OAKLAND — BART Police Chief Ed Alvarez will retire subsequent month, ending greater than a quarter-century with the division and his final 4 years as its prime cop.

When Alvarez steps down on Could 1, BART Police Deputy Chief Kevin Franklin will function interim chief. Franklin, who serves because the police division’s operations chief, beforehand managed its safety operations from 2011 to 2018 and labored as an teacher in lots of division coaching applications.

Alvarez, who served as interim chief in April 2019 earlier than taking the job in January 2020, expressed his appreciation for the division’s efforts.

“It’s been the best honor of my profession to guide the individuals of the BART Police Division for the final 4 years as we’ve welcomed the Bay Space again to transit within the wake of the pandemic,” he stated in an announcement.

“I’m happy with all of the work we’ve finished as we’ve strived collectively to make BART PD one of the crucial progressive and community-oriented police departments within the nation.”

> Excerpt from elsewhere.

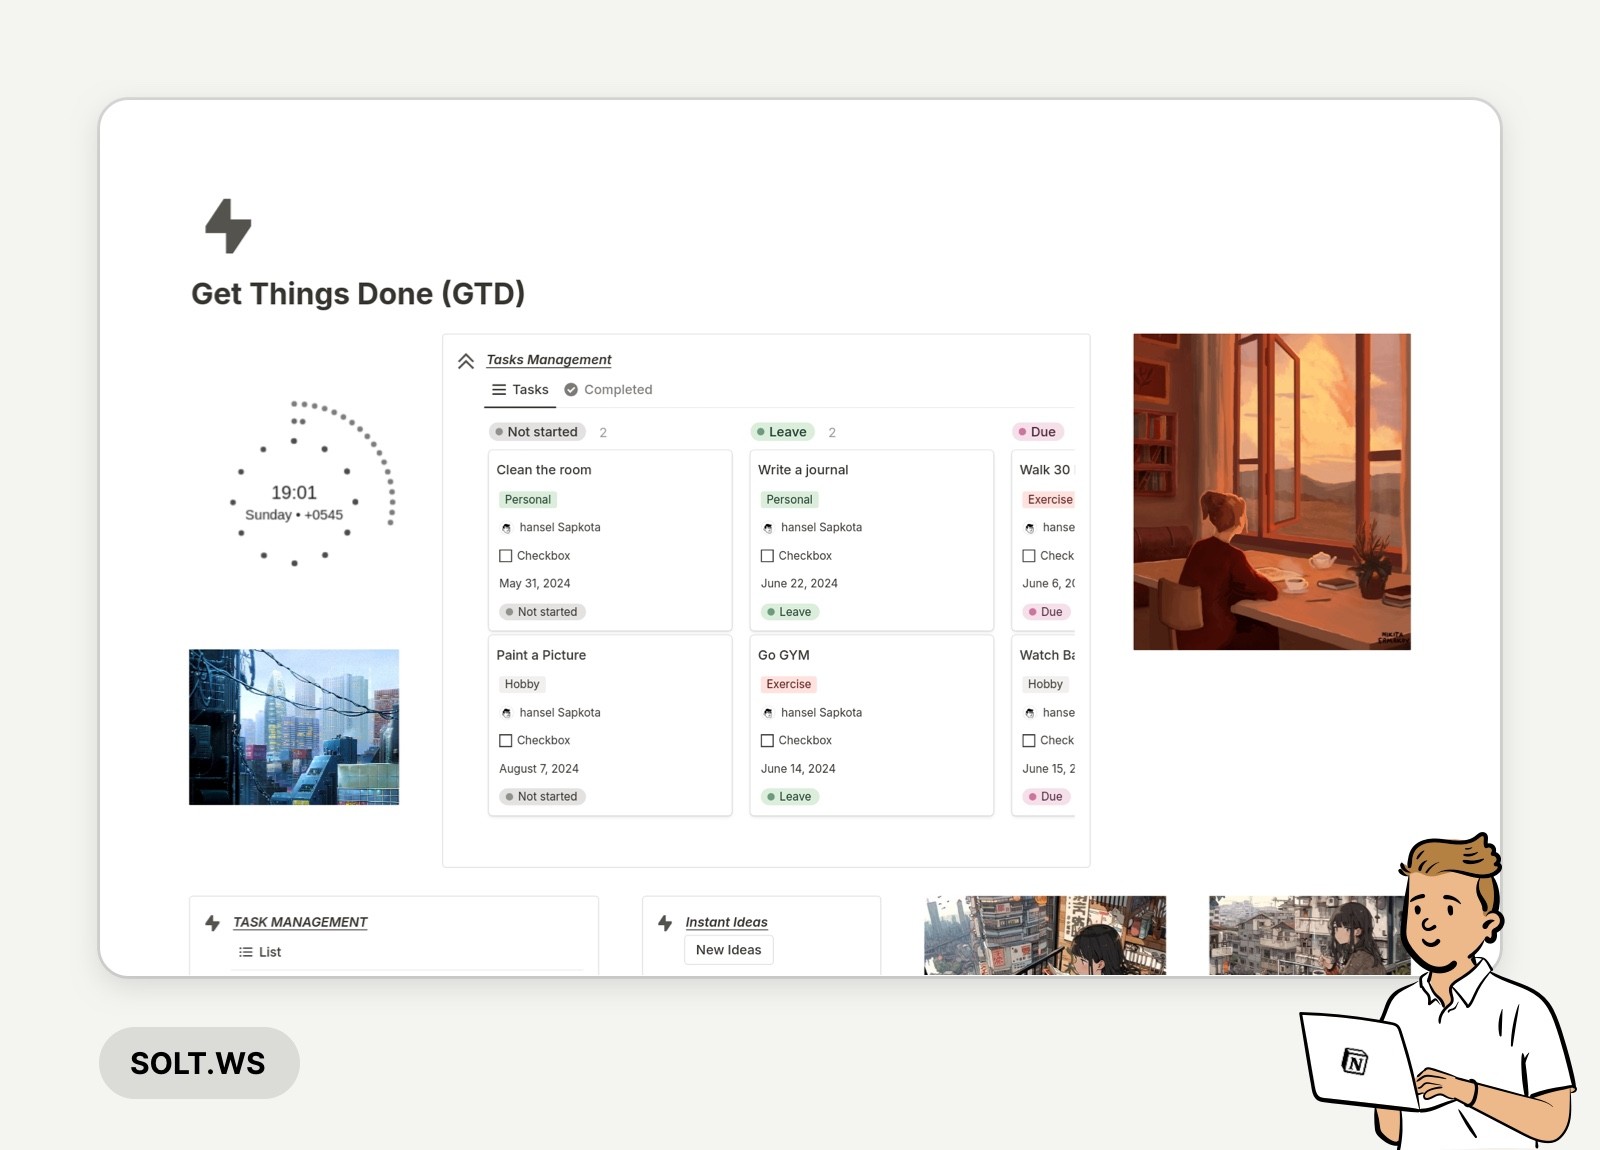This screenshot has width=1600, height=1150.
Task: Collapse the Tasks Management section via double chevron
Action: click(466, 359)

A BART assertion Wednesday touted a number of police division reforms beneath Alvarez’s tenure, together with voluntary cooperation with the Middle for Policing Fairness to evaluation and analyze division practices, in addition to full staffing on the division’s crisis-intervention specialist staff and rollout of an unarmed “ambassador” security staff to attach riders in want with social providers. The division additionally banned the usage of carotid management holds and eliminated the controversial “excited delirium” time period from the division’s coverage handbook whereas Alvarez was chief.

In feedback Wednesday, BART Board Director Debora Allen stated Alvarez reached out to let her know of his transfer shortly earlier than the announcement.

“It’s actually been a troublesome three, virtually 4 years. However, it didn't shock me,” Allen stated. “Police chiefs sometimes common one thing like three to 5 years on this space. It’s a troublesome job and it’s been way more troublesome over these final three years because the pandemic, notably for BART as we have now confronted so many struggles with funding and making an attempt to get riders again.”

The division labored to deal with many ongoing challenges, together with posting extra officers at stations and backfilling a staffing hole that has continued to this present day, with at the least two dozen officer slots remaining open, Allen stated. Different points that hit the division laborious included information exhibiting racial disparities in who BART officers used drive towards, quality-of-life quotation enforcement charges and a ransomware assault earlier this yr.

Contact George Kelly at 408-859-5180.